PROBLEM REQUIREMENTS
The expected output is the full set of entries, printed exactly, without pictures.
════════════════
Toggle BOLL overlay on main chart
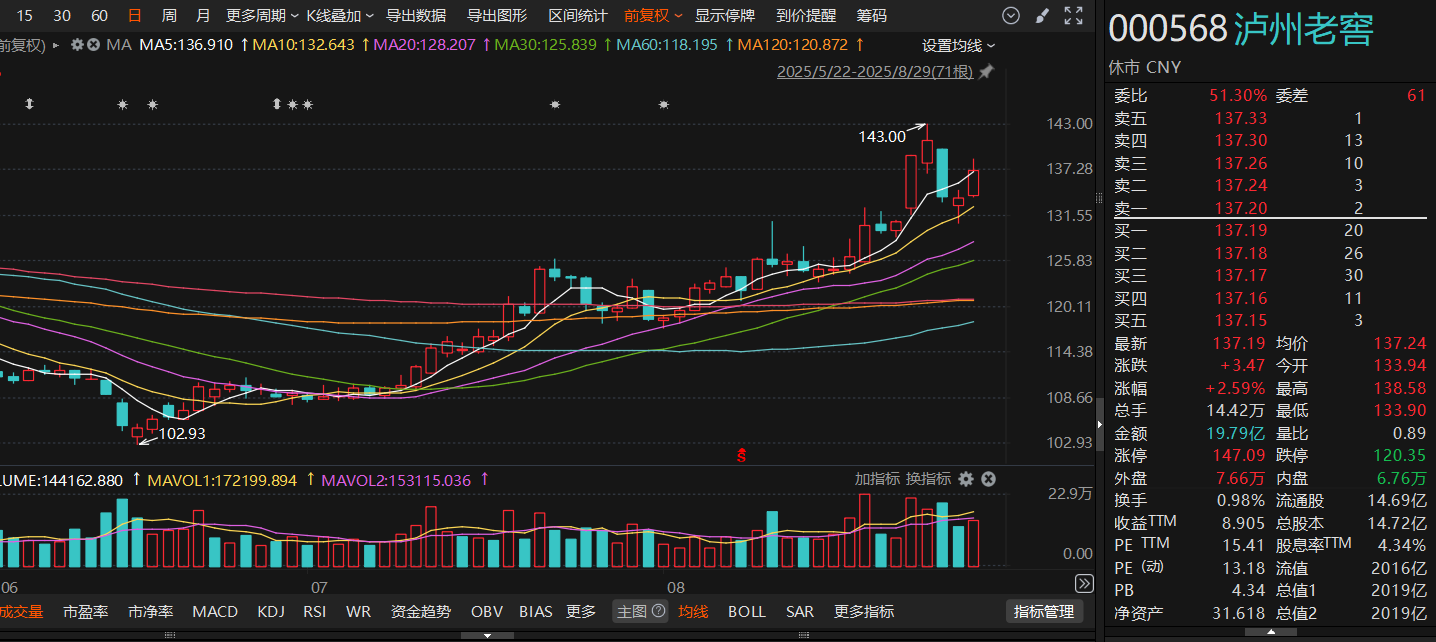The width and height of the screenshot is (1436, 642). 746,611
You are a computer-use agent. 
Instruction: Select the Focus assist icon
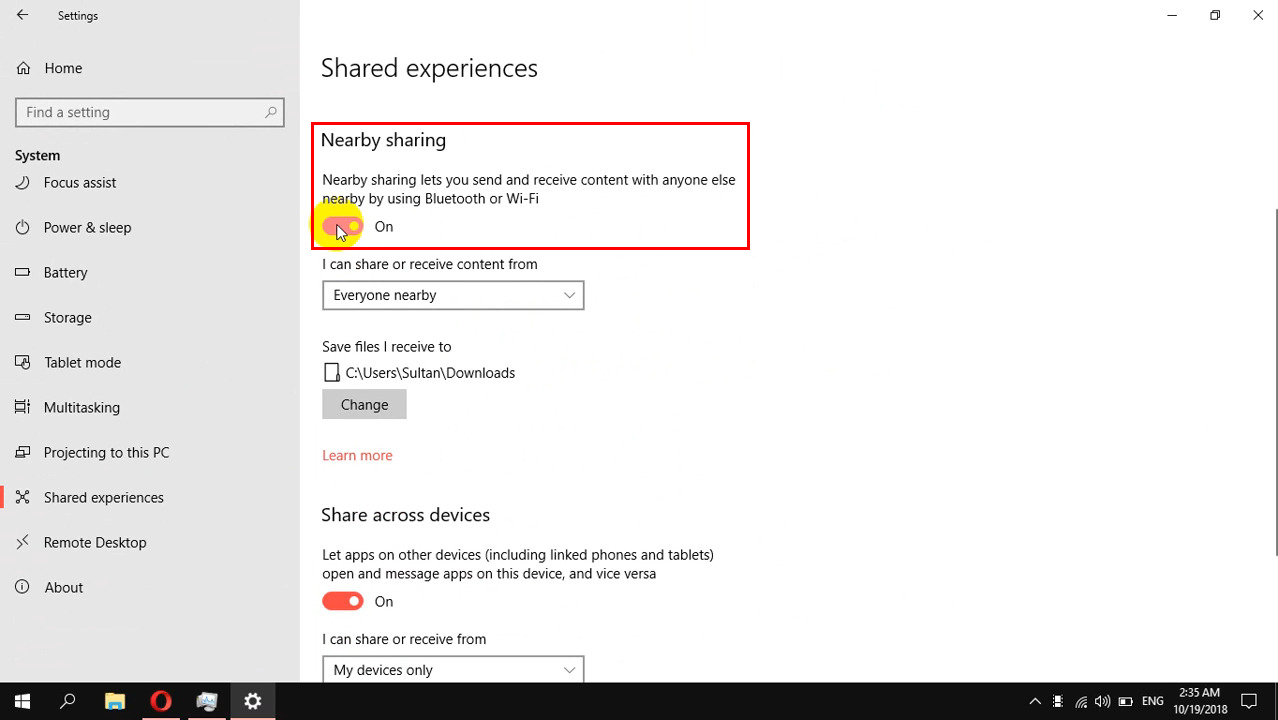tap(22, 182)
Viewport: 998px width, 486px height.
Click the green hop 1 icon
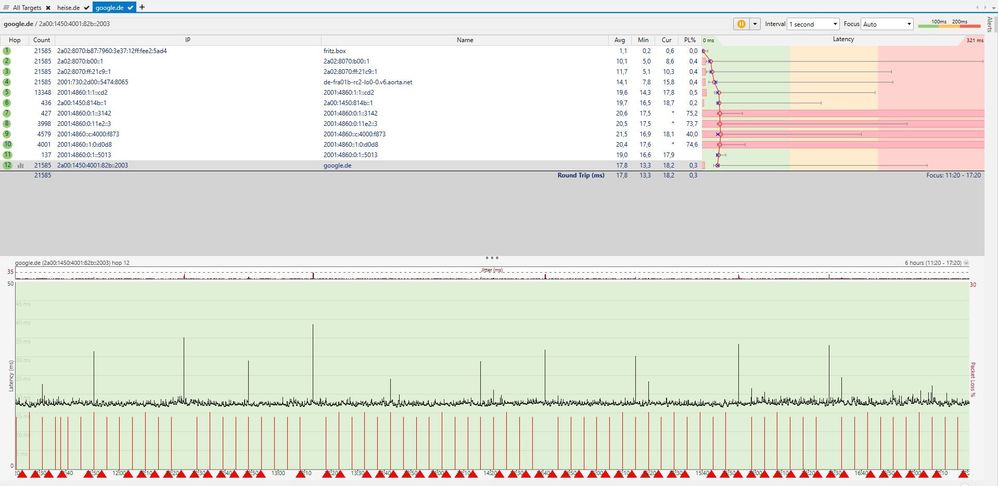point(7,50)
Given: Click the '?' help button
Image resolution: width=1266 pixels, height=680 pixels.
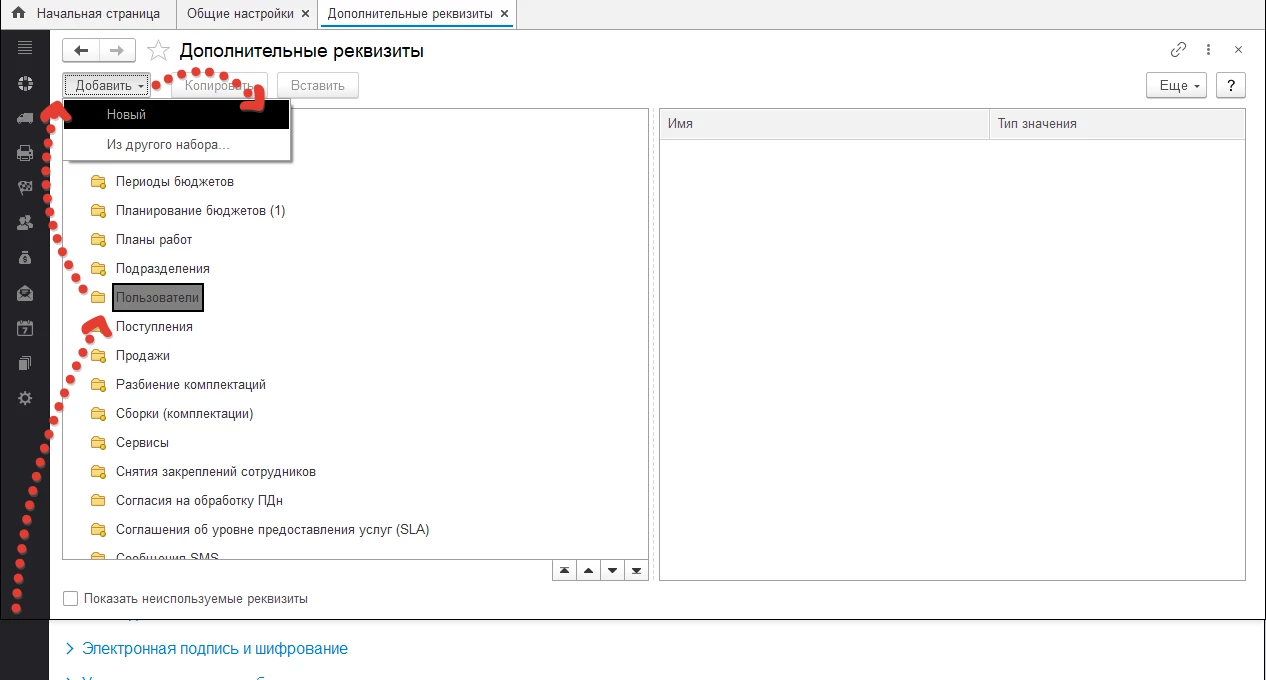Looking at the screenshot, I should [x=1230, y=86].
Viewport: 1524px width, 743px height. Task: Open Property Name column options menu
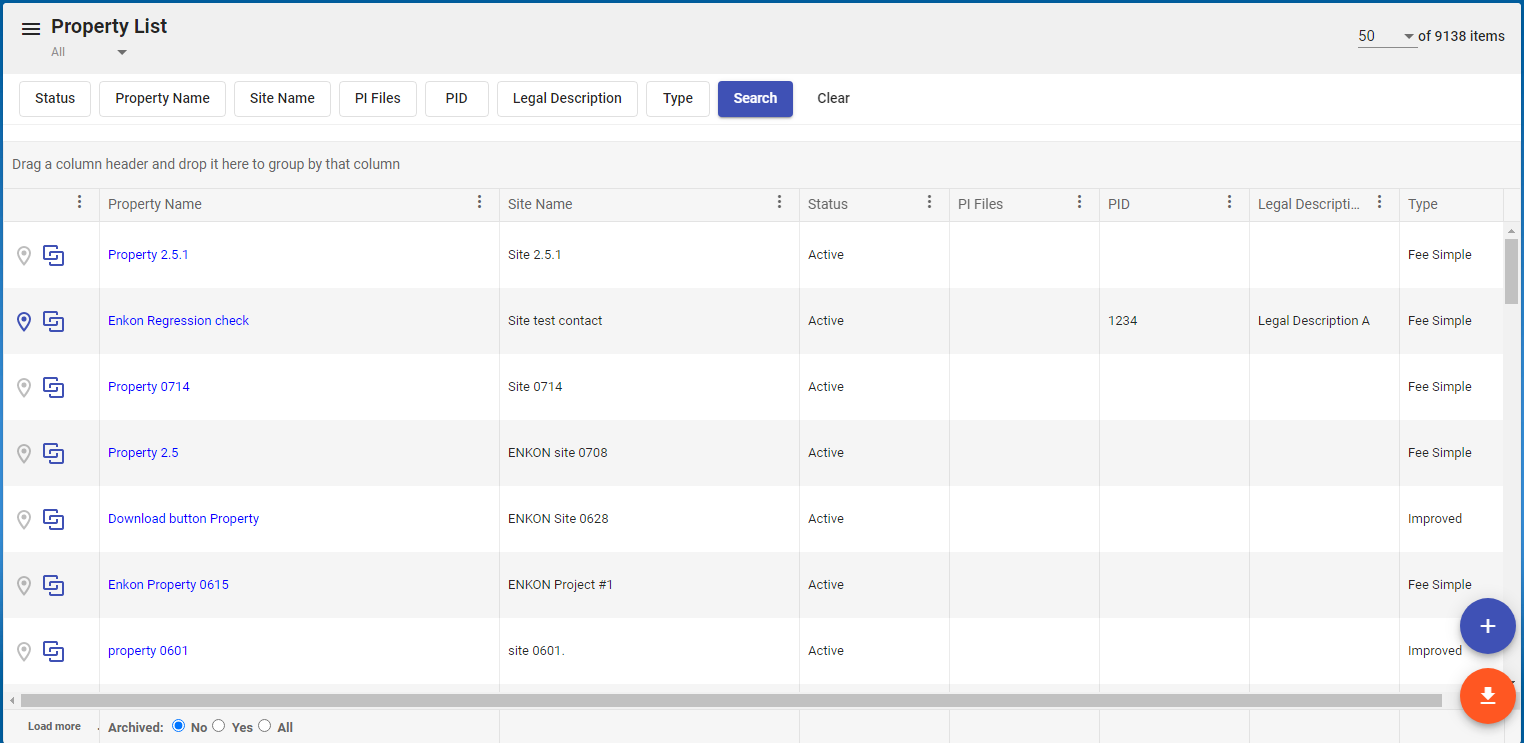coord(480,203)
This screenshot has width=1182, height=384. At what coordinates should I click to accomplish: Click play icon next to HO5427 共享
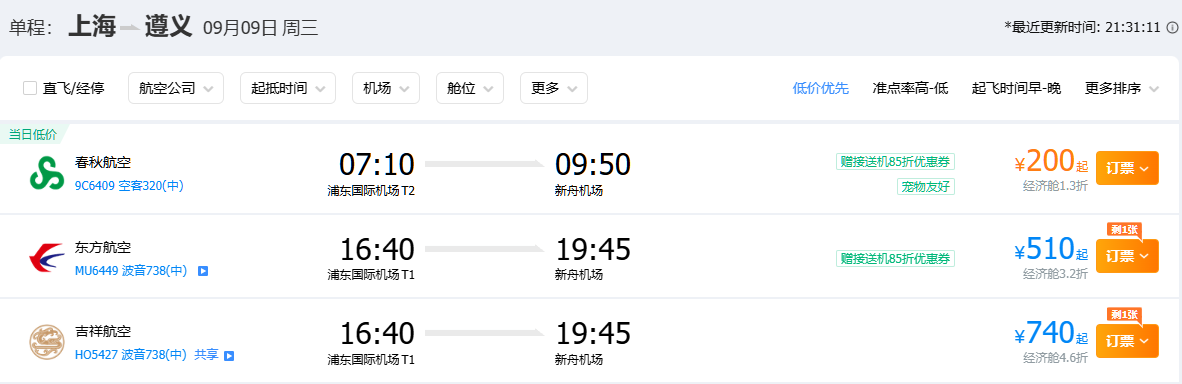click(x=229, y=355)
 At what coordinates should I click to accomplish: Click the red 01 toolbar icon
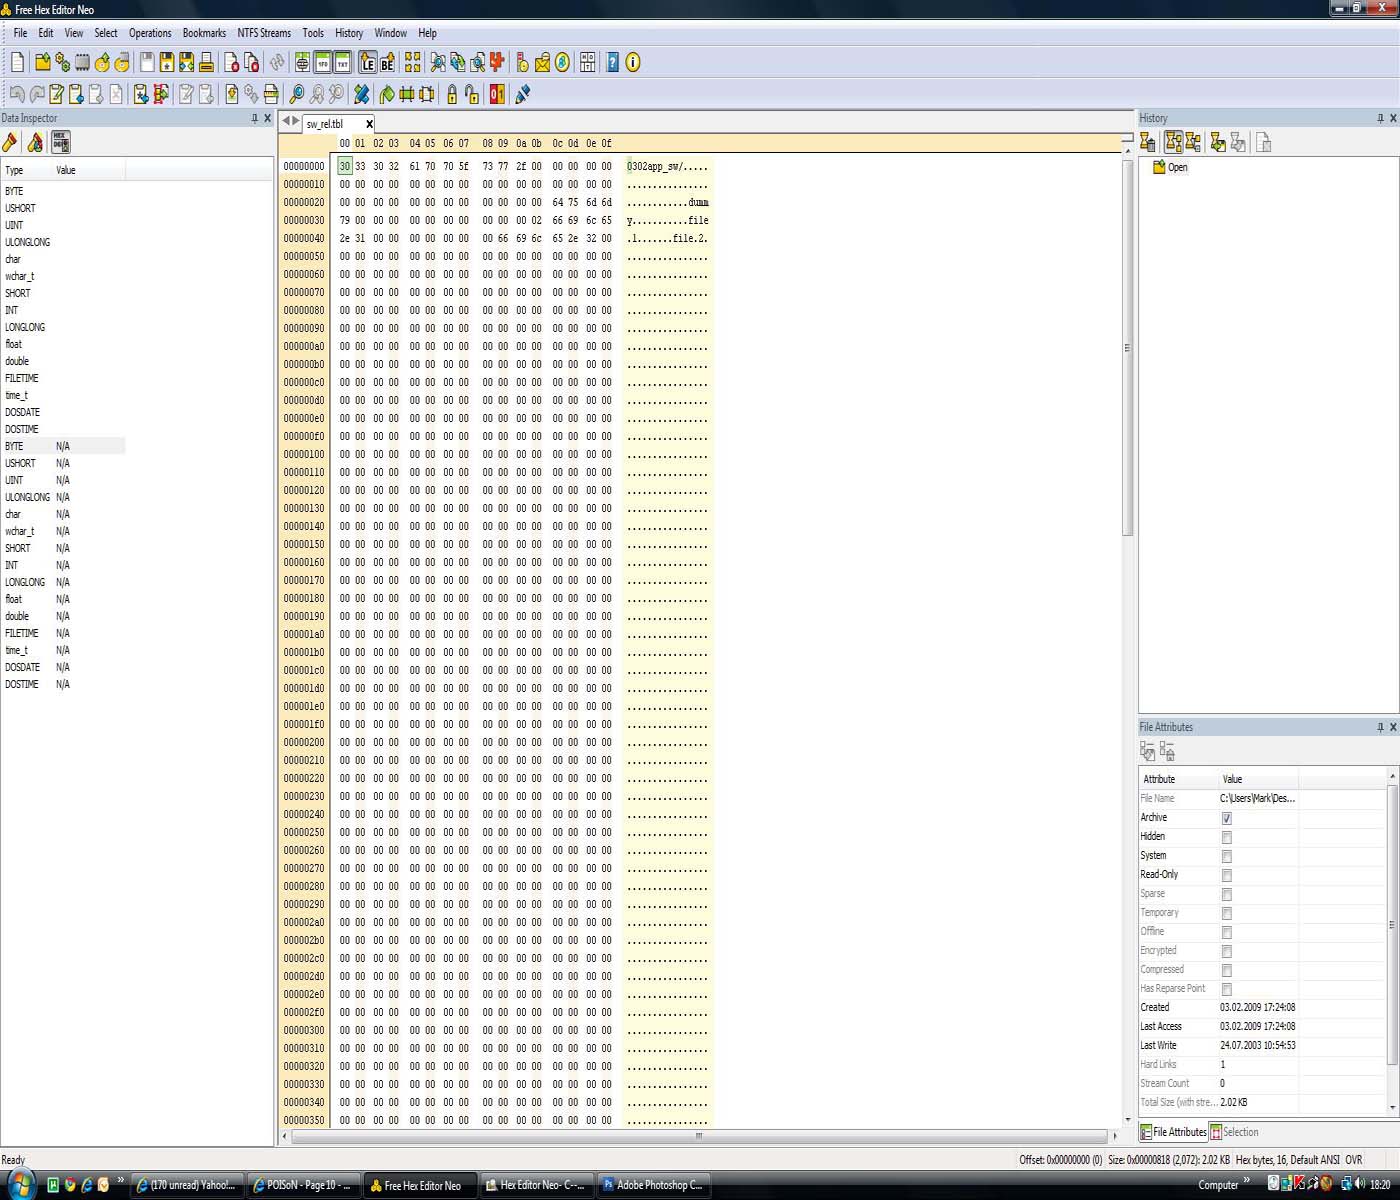(497, 94)
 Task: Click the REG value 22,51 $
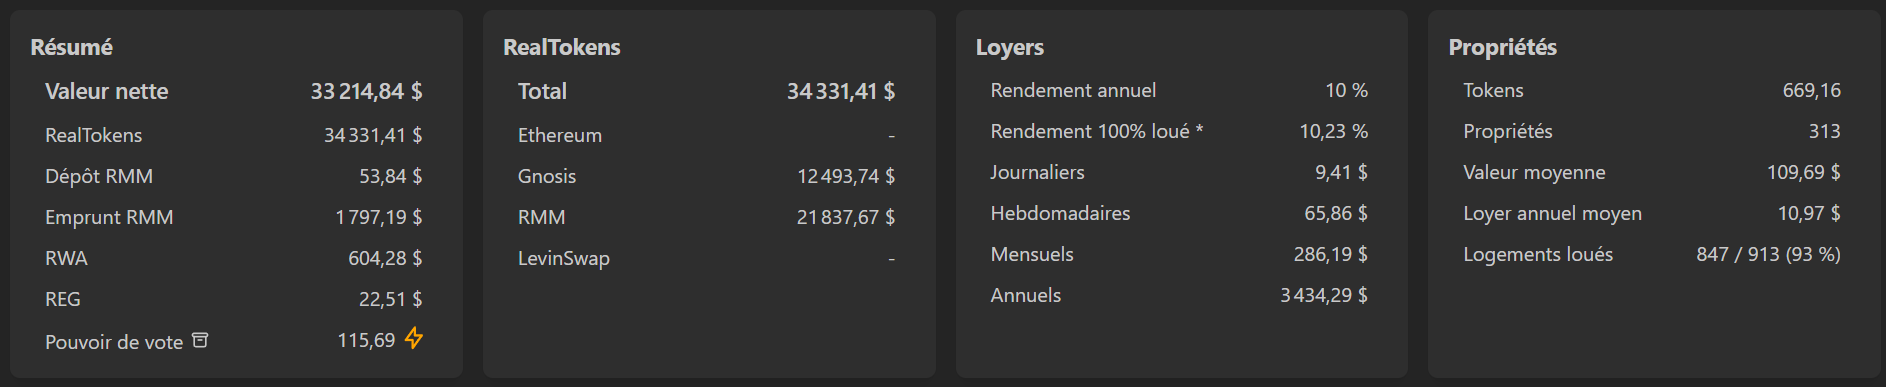click(x=390, y=299)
════════════════
ANSWER BOX
Toggle BOLL overlay on main chart
The width and height of the screenshot is (1436, 642). 746,611
You are a computer-use agent. 
Instruction: Select the Focus assist icon
tap(22, 182)
Viewport: 998px width, 486px height.
Click the green hop 1 icon
point(7,50)
Given: Click the '?' help button
Image resolution: width=1266 pixels, height=680 pixels.
Looking at the screenshot, I should [x=1230, y=86].
Viewport: 1524px width, 743px height. Task: Open Property Name column options menu
coord(480,203)
This screenshot has width=1182, height=384. At what coordinates should I click to accomplish: Click play icon next to HO5427 共享
click(x=229, y=355)
 At what coordinates should I click to accomplish: Click the red 01 toolbar icon
(497, 94)
 Task: Click the REG value 22,51 $
click(x=390, y=299)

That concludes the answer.